Prompt-Guided Dual-Path UNet with Mamba for Medical Image Segmentation

TL;DR

The paper tackles the challenge of balancing local detail and global context in medical image segmentation by proposing PGM-UNet, a prompt-guided CNN-Mamba dual-path UNet that fuses local information (LIEM) with global cues from Mamba (PGRM) via a fusion module, all anchored by a multi-scale MIEM bottleneck. It introduces a prompt-guided residual Mamba and a Kolmogorov-Arnold Network–based multi-scale extractor to enhance contextual understanding without reducing resolution, while maintaining efficiency. Across ISIC-2017/2018, DIAS, DRIVE, and cross-dataset PH2 tests, PGM-UNet achieves state-of-the-art or competitive results with strong generalization, while remaining parameter-efficient (~5.48M). These findings demonstrate the practical value of integrating prompt-guided global modeling with parallel local-global fusion for robust medical image segmentation.

Abstract

Convolutional neural networks (CNNs) and transformers are widely employed in constructing UNet architectures for medical image segmentation tasks. However, CNNs struggle to model long-range dependencies, while transformers suffer from quadratic computational complexity. Recently, Mamba, a type of State Space Models, has gained attention for its exceptional ability to model long-range interactions while maintaining linear computational complexity. Despite the emergence of several Mamba-based methods, they still present the following limitations: first, their network designs generally lack perceptual capabilities for the original input data; second, they primarily focus on capturing global information, while often neglecting local details. To address these challenges, we propose a prompt-guided CNN-Mamba dual-path UNet, termed PGM-UNet, for medical image segmentation. Specifically, we introduce a prompt-guided residual Mamba module that adaptively extracts dynamic visual prompts from the original input data, effectively guiding Mamba in capturing global information. Additionally, we design a local-global information fusion network, comprising a local information extraction module, a prompt-guided residual Mamba module, and a multi-focus attention fusion module, which effectively integrates local and global information. Furthermore, inspired by Kolmogorov-Arnold Networks (KANs), we develop a multi-scale information extraction module to capture richer contextual information without altering the resolution.

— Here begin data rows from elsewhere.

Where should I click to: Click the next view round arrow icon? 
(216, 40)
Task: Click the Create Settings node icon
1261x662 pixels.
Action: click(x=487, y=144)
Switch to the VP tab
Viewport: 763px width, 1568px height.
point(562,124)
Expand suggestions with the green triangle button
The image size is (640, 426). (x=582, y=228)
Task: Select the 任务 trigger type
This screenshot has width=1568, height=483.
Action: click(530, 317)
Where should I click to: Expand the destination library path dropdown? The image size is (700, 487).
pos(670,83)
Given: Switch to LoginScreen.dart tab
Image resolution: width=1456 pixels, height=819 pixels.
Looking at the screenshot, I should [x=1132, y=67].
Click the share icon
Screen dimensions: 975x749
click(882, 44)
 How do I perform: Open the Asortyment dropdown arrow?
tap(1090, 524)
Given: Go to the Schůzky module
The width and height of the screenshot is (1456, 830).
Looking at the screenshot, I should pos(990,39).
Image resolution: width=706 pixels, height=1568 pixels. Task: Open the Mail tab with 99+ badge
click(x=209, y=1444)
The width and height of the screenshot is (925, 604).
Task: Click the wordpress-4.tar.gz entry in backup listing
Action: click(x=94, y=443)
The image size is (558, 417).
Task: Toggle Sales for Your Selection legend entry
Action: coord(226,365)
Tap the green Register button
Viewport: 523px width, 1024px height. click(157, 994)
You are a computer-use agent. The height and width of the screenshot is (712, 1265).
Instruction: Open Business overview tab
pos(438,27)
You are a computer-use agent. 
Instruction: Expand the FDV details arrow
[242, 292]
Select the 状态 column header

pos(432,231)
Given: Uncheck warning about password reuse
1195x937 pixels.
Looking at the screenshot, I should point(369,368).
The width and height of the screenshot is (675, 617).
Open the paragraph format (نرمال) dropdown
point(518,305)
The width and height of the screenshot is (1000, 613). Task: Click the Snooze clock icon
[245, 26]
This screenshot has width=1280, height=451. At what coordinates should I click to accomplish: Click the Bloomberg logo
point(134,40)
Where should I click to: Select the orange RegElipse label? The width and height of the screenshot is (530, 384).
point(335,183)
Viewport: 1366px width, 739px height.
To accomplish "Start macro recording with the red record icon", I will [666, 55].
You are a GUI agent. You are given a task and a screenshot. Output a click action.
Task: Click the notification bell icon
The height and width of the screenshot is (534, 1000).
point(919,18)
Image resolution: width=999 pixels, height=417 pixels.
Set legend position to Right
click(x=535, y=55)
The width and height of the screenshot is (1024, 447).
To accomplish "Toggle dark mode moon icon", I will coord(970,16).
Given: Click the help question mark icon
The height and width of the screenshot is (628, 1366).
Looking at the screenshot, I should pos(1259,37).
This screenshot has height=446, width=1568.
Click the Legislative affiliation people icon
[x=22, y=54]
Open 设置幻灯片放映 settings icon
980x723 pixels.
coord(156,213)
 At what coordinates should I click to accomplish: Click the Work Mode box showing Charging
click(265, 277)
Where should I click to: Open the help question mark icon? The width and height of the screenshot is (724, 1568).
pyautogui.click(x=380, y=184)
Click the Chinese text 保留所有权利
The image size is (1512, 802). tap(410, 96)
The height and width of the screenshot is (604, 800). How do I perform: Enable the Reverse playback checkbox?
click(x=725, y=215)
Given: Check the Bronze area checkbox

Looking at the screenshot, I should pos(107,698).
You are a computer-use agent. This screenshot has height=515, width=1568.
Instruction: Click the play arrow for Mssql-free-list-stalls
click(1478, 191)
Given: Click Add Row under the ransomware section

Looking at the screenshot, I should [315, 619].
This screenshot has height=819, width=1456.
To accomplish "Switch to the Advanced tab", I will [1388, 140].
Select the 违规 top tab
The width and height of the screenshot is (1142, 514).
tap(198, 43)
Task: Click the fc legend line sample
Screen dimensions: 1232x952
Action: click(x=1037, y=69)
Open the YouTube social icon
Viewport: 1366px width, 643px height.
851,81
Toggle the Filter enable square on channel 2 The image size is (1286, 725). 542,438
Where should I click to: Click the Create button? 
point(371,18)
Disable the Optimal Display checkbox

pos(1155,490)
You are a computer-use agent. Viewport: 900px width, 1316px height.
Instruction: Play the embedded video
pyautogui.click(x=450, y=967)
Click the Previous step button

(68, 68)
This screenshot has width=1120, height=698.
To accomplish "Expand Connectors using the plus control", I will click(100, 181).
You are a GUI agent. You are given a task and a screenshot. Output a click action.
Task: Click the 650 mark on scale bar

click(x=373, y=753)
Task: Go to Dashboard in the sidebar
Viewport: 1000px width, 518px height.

We conduct extensive experiments on the ISIC-2017, ISIC-2018, DIAS, and DRIVE. The results demonstrate that the proposed method significantly outperforms state-of-the-art approaches in multiple medical image segmentation tasks.

Paper Structure

This paper contains 18 sections, 10 equations, 4 figures, 5 tables.

Figures (4)

  • Figure 1: Visualization of comparison results on the ISIC-2018. The X-axis represents the number of parameters (lower is better), while the Y-axis indicates the DSC values (higher is better). The proposed strategy achieves a good trade-off between segmentation accuracy and parameter efficiency.
  • Figure 2: Overview of the proposed PGM-UNet architecture. The encoder and decoder are primarily composed of the LG-Net. The LIEM is used to extract local information, while the PGRM extracts global information under the guidance of prompt information. The MAFM employs channel attention mechanisms to reweight the local information from LIEM and the global information from PGRM, enabling effective integration. Additionally, the MIEM is constructed by combining multiple dilated convolutions and KANs, which serves as the bottleneck layer.
  • Figure 3: Visual comparison of different medical image segmentation approaches on skin lesion images selected from the ISIC-2017 and ISIC-2018. Red lines indicate the boundaries of the labels.
  • Figure 4: Visual comparison of different medical image segmentation approaches on vessel segmentation images selected from the DIAS and DRIVE. Zooming in on the red screen enhances the viewing experience.